The Naked and Famous, “Recover”
Courtesy of the Naked and Famous
Like Neon Trees, The Naked and Famous had been on the shelf for a while, but unlike Glenn's band, the indie electronic rockers from New Zealand went through a significant lineup change, shedding 60% of their membership in 2018, after finishing touring for their 2016 LP “Simple Forms.”
Alisa Xayalith and Thom Powers, all that’s left of the now Los Angeles-based The Naked and Famous, introduce listeners to “Recover,” the group's fourth studio album. Originally slated to hit store shelves in May, the record was pushed to a summer release in April, due to the pandemic.
Xayalith told me in an interview from 2017, “The Naked and Famous don’t write thematically—maybe one day we will. Writing songs is an emotionally visceral expression of what is inspiring us at the time. We write pop songs, lead by wearing our hearts on our sleeve.” Even with turmoil and roster changes, “Recover” plays as if Xayalith and Powers haven’t altered their approach. It’s an album that continues the group’s legacy of producing anthemic songs that are great to dance to.

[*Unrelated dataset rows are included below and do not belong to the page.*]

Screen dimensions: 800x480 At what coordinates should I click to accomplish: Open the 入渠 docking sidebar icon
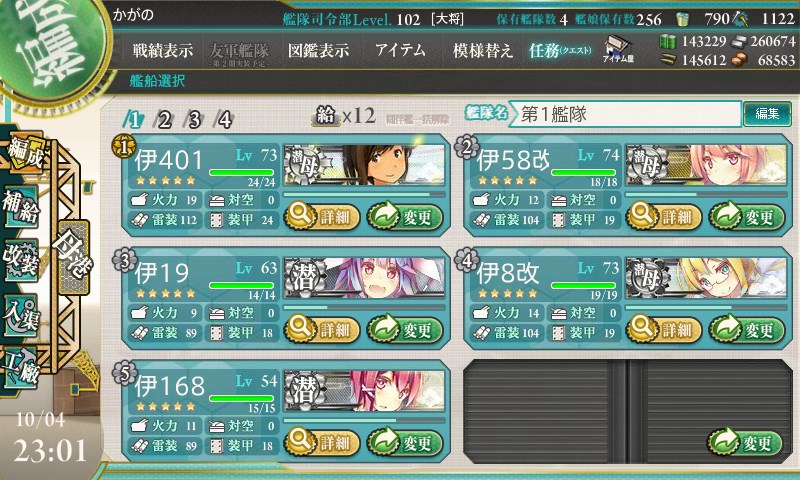[21, 315]
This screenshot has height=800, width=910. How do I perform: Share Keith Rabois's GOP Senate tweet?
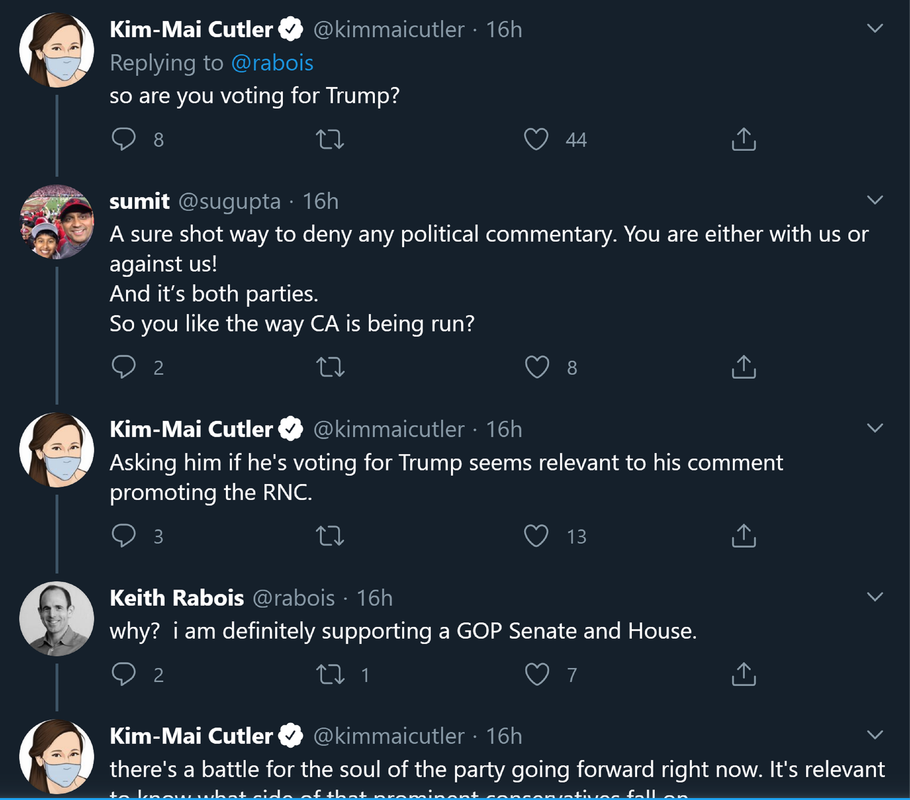click(743, 675)
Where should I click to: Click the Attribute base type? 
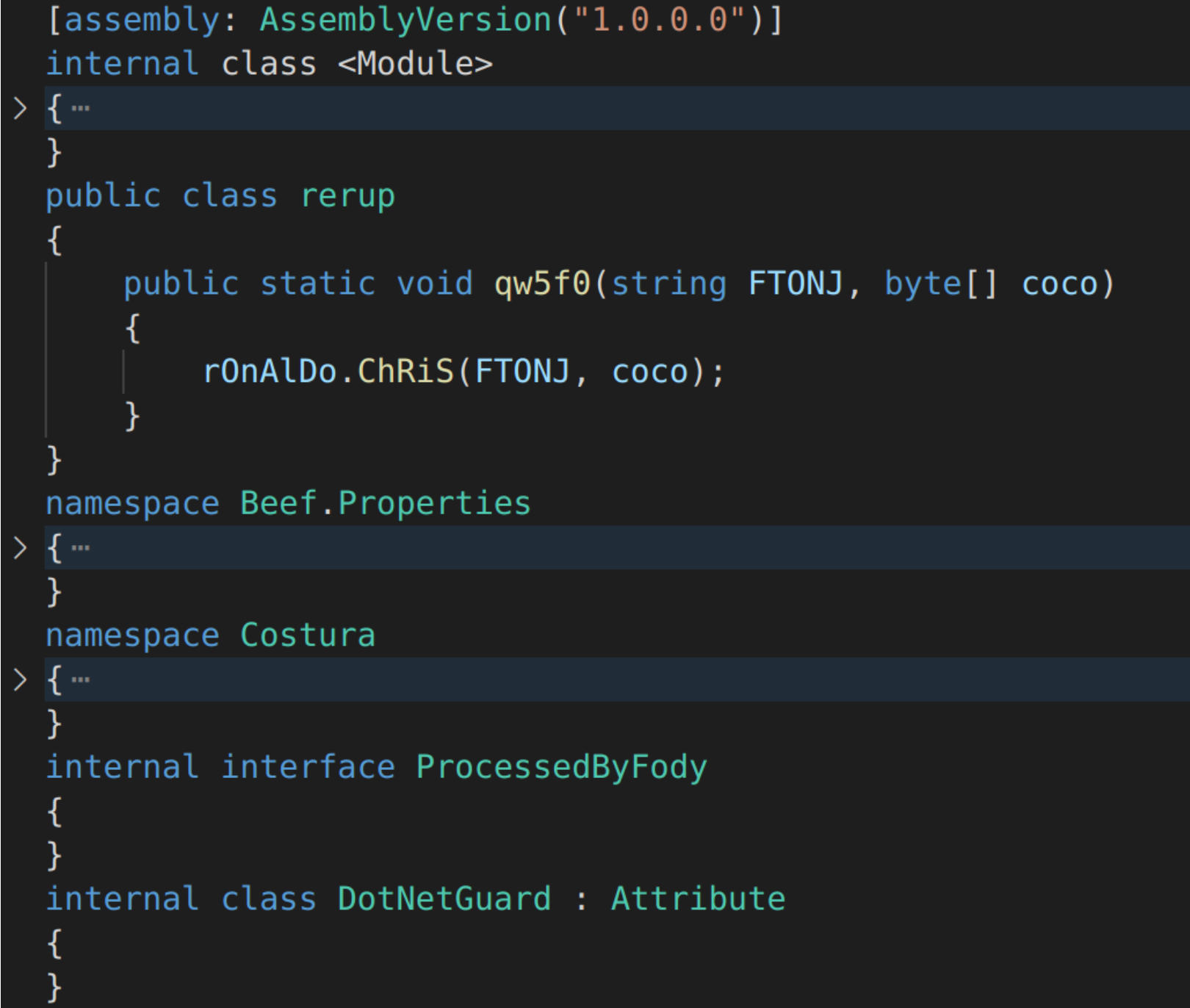[698, 899]
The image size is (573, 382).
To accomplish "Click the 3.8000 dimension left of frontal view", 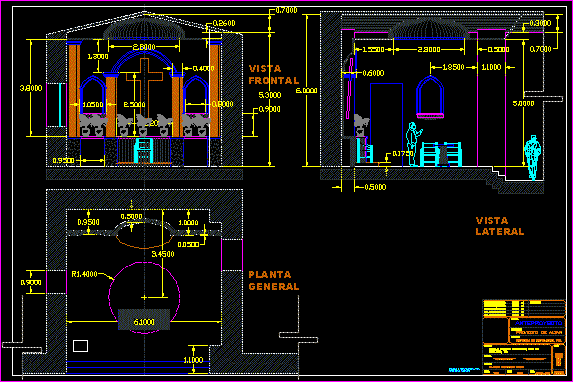I will [x=31, y=88].
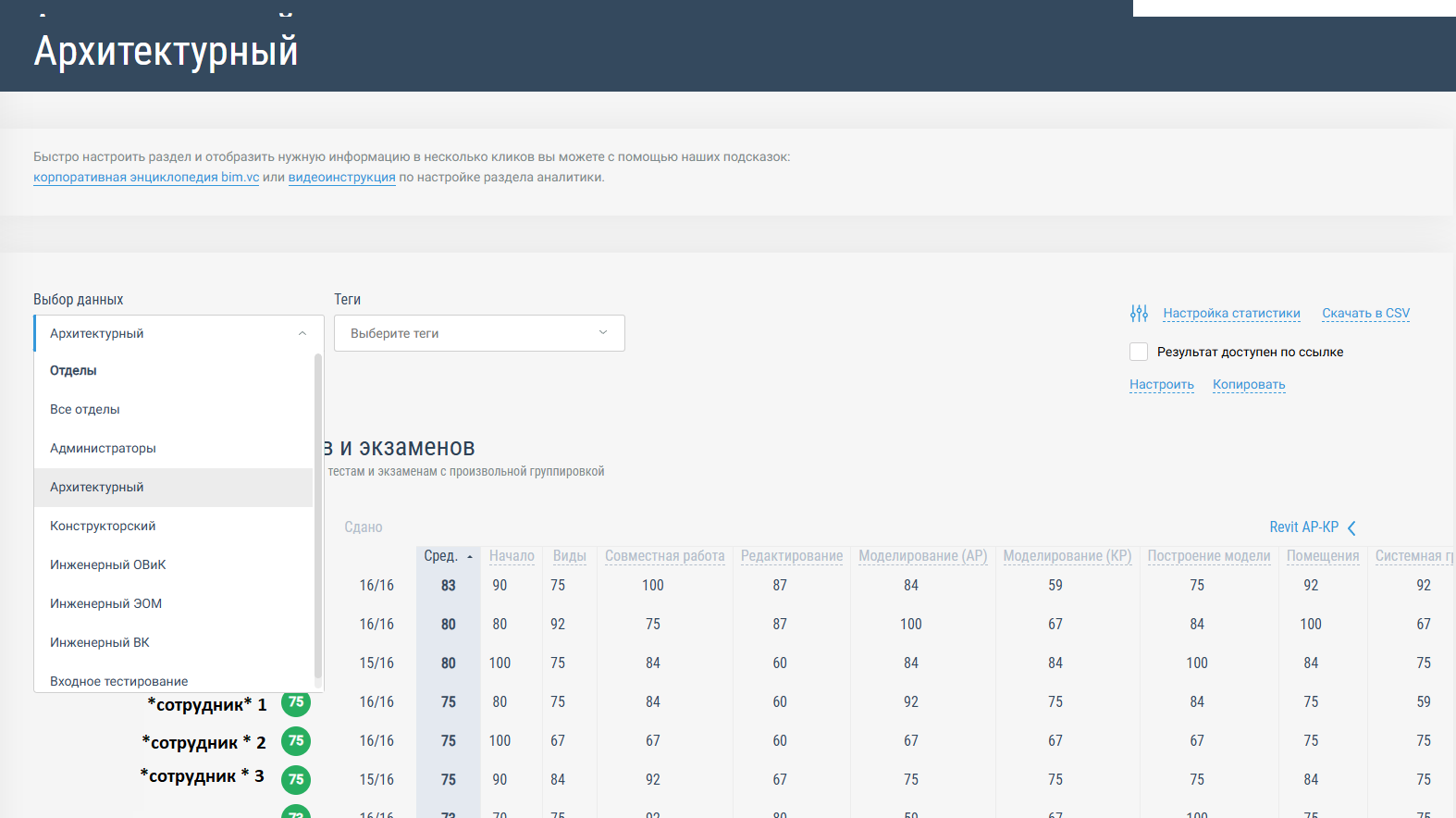This screenshot has width=1456, height=818.
Task: Open the 'Выберите теги' tags dropdown
Action: coord(479,333)
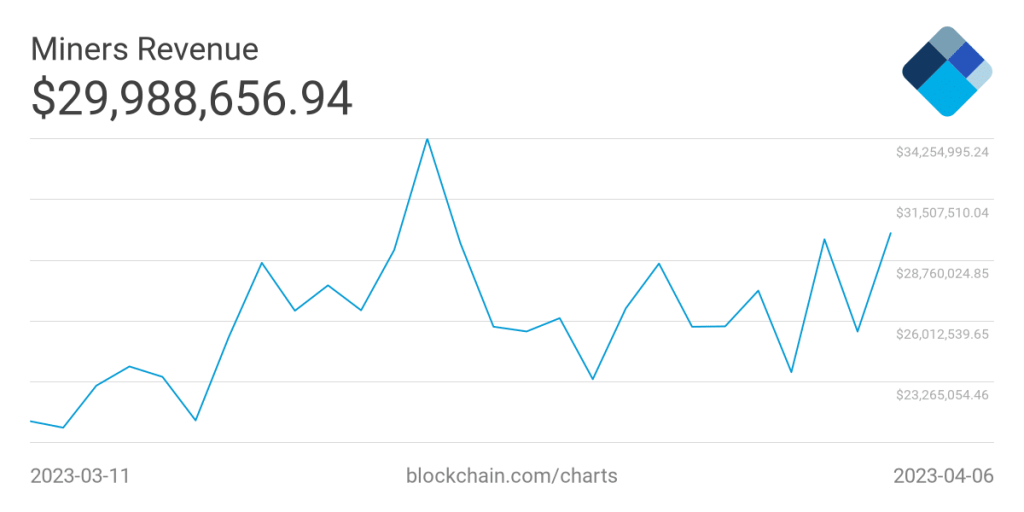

With 15 tracks running nearly 50 minutes in total length, there’s a lot to digest and enjoy that's packed within the vinyl, including standout singles “Come as You Are,” “Bury Us” and “Sunseeker.”
“Recover” isn’t just the lead track, or the name of the group’s new album, it’s a mission statement. Should Xayalith and Powers continue to team up, there’s plenty of chemistry between them to keep the two in business together for another decade.